Share

Trapped By The Devil
Trapped By The Devil
Penulis: Diandra

1. Awal yang Keliru

Angelia Rahee dibuat terkejut sesaat kembali ke kamar inap Bimo. Bimo yang tak lain adalah adik satu-satunya, tengah mengacaukan wajahnya sendiri menggunakan kuas eyeshadow. Koper makeup milik Rahee digeledah oleh Bimo untuk dia aplikasikan sendiri. Alhasil kini Bimo terlihat persis seperti badut. Oh astaga, tawa gadis berparas cantik itu nyaris meledak.

"Apa hari ini ada yang istimewa?" tanya Rahee.

Bimo menyodorkan ponselnya yang sedang memutarkan video musik sebuah band. Band tersebut mengenakan riasan yang menyerupai konsep monster. Kenapa menyeramkan sekali?

"Band ini hebat, kan?"

"Mereka siapa?" mata Rahee menyipit pada layar ponsel, penasaran.

"Mereka adalah HEXID! Band paling populer di Indonesia! Oh, tidak, tidak. Aku yakin mereka juga terkenal di luar negeri."

Bimo sekarang menjelaskan satu per satu nama dari personel HEXID. Jujur Rahee pening, sebab Bimo turut menggerakan kedua tangannya seperti memainkan drum khayalan. Dan ya, pria panutan adiknya adalah seorang drumer berkulit putih pucat yang lumayan tampan. Garis bawahi, jika bagi Rahee lumayan tampan maka artinya wajah pria itu berada di atas rata-rata. Rahee terlalu kaku dengan pria, sehingga mengakui ketampanan seseorang saja dia enggan.

"Kau ingin jadi drumer?"

Bimo menjerit antusias, "Iya! Tapi... apakah bisa?"

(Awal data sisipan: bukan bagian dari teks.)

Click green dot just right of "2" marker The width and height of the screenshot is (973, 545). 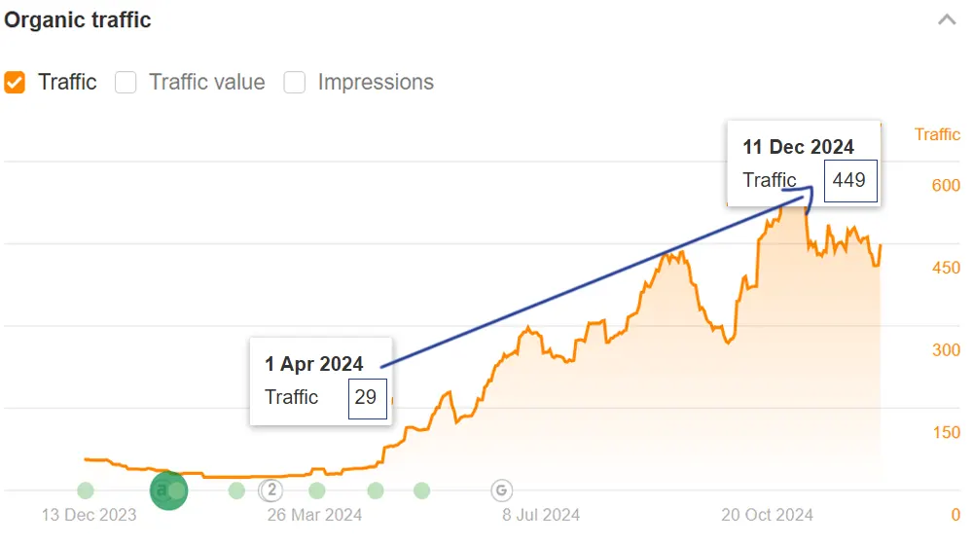[x=317, y=491]
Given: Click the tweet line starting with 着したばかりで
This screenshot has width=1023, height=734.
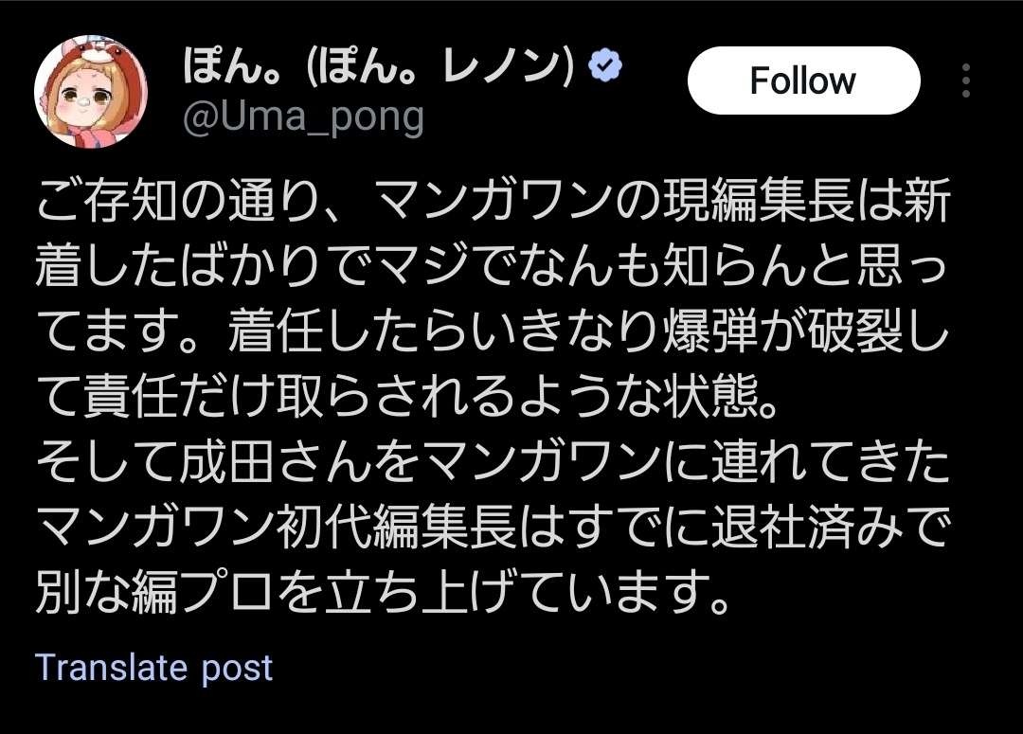Looking at the screenshot, I should 493,270.
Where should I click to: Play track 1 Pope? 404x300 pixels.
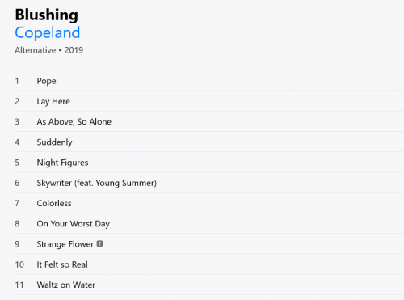pyautogui.click(x=46, y=81)
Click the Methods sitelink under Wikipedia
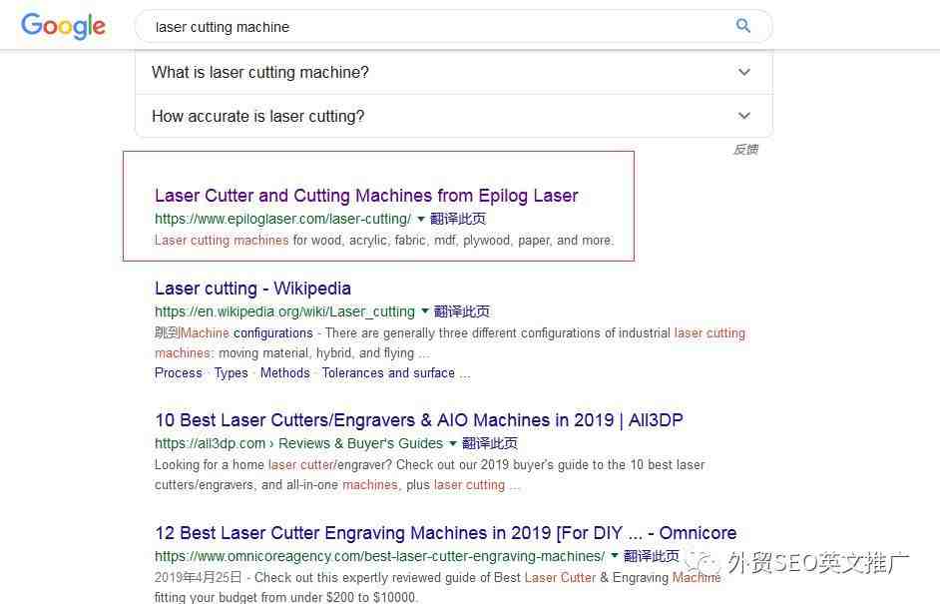Image resolution: width=940 pixels, height=604 pixels. tap(285, 373)
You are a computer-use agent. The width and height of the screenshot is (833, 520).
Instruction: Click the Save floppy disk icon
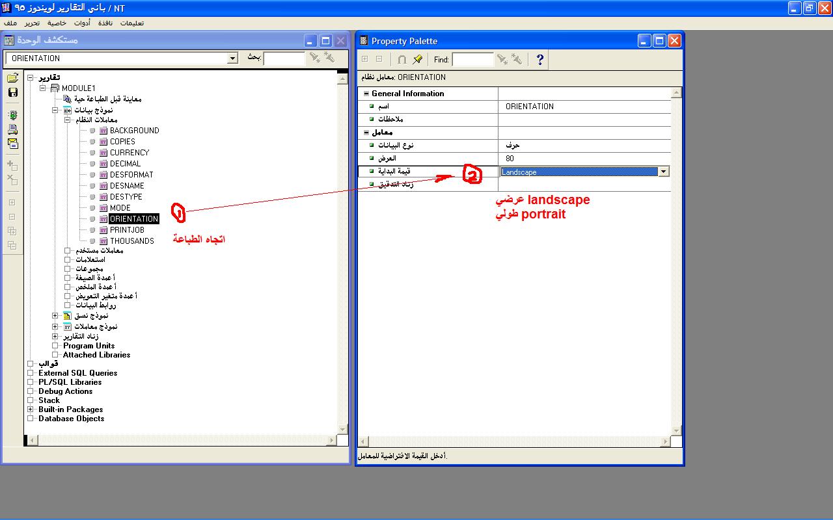click(12, 92)
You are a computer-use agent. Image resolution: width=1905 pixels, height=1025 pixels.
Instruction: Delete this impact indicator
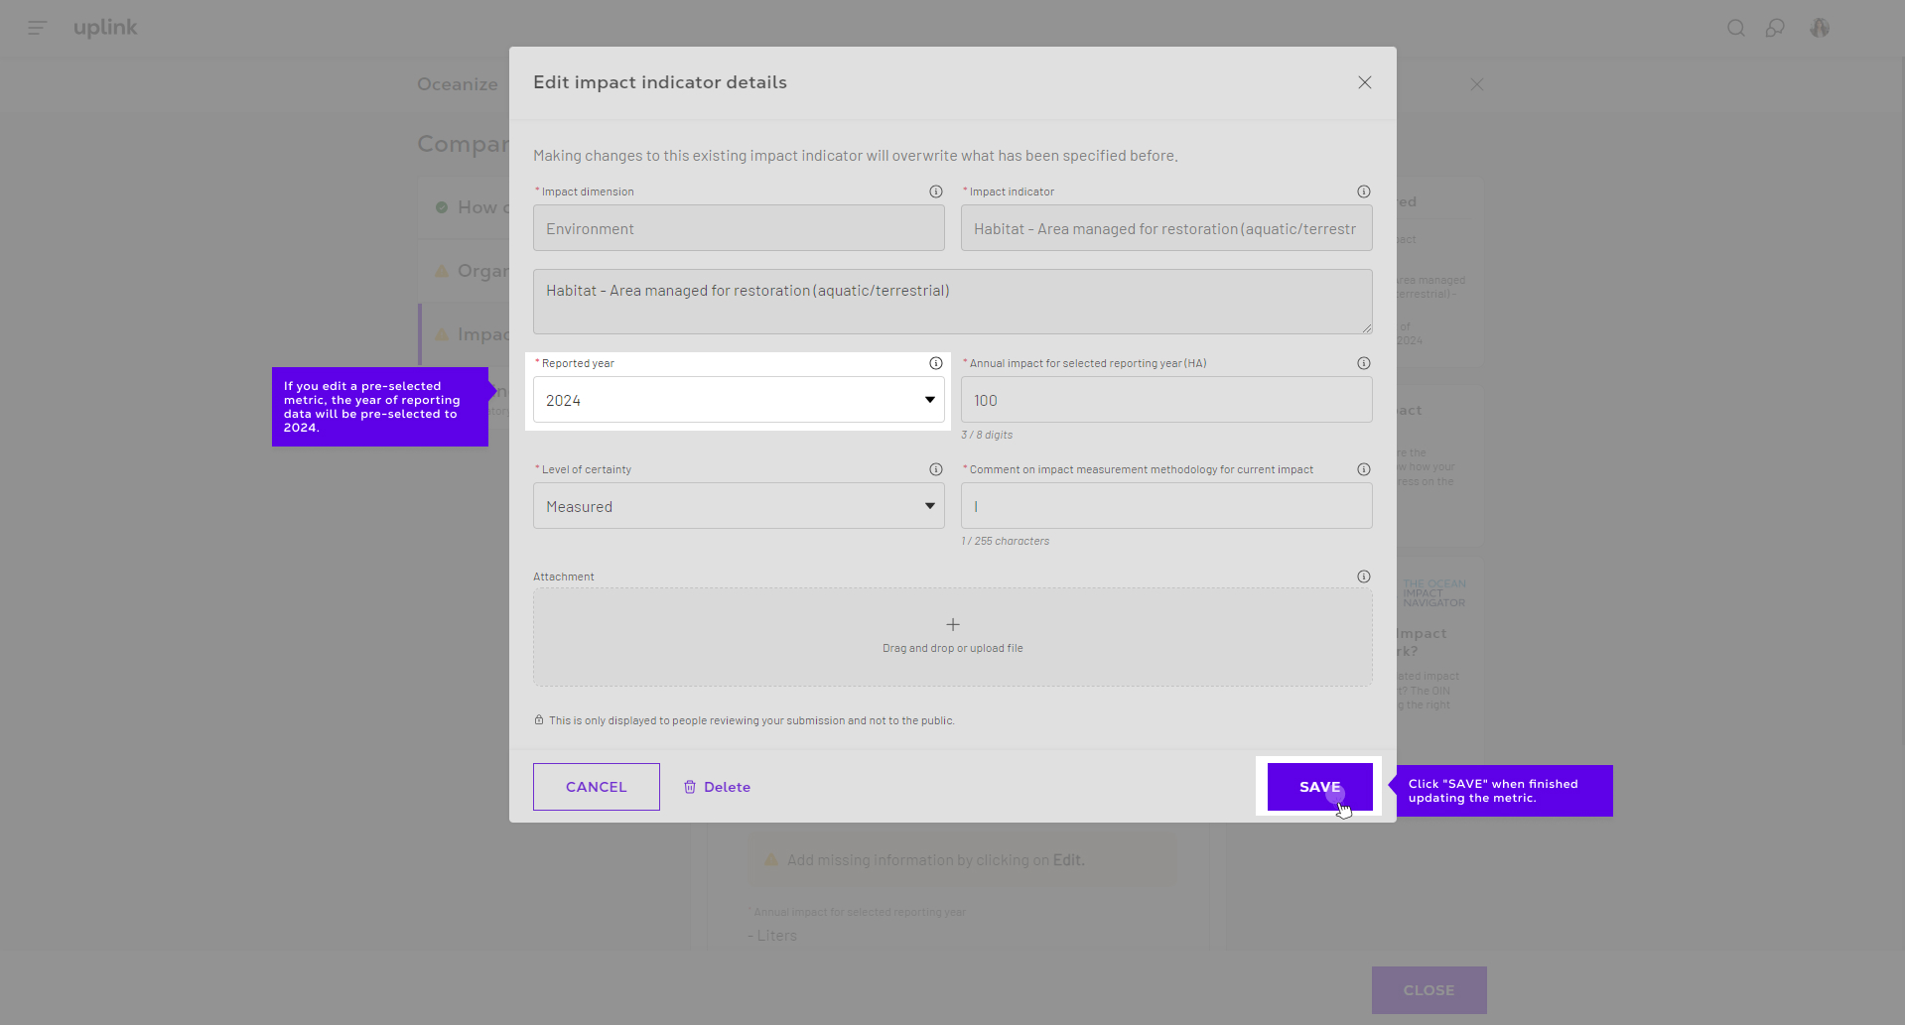pyautogui.click(x=717, y=787)
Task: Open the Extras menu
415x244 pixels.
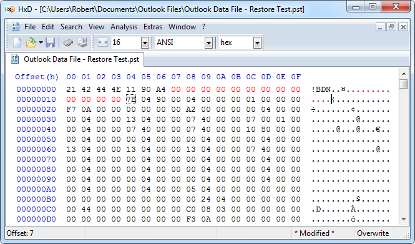Action: tap(153, 27)
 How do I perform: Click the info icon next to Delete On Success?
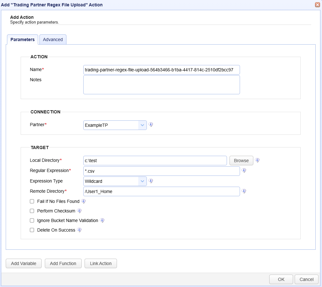click(79, 230)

"Tentu, kau itu pintar seperti aku," puji Rahee sekaligus memuji dirinya sendiri. "Maka dari itu kau harus cepat sembuh. Nanti aku akan carikan tempat kursus musik terbaik. Kau mau?"

"Mau! Terima kasih, kak!" pekiknya senang. Panggilan 'kak' dari Bimo sangatlah jarang terdengar. Terucap jika Bimo sedang menginginkan sesuatu atau permintaannya dituruti, misalnya saja barusan.

Pun Rahee mendengarkan Bimo berceloteh seraya membersikan wajah itu dari coretan eyeshadow. Hari ini Rahee memang sengaja membawa koper makeup, karena dia akan mendandani temannya yang akan bertunangan. Pekerjaan Rahee bukan satu dua, mengingat dia perlu uang ekstra guna biaya berobat Bimo, jadilah dia memiliki segudang pekerjaan. Beruntung lelahnya terbayarkan melihat Bimo mulai bersemangat.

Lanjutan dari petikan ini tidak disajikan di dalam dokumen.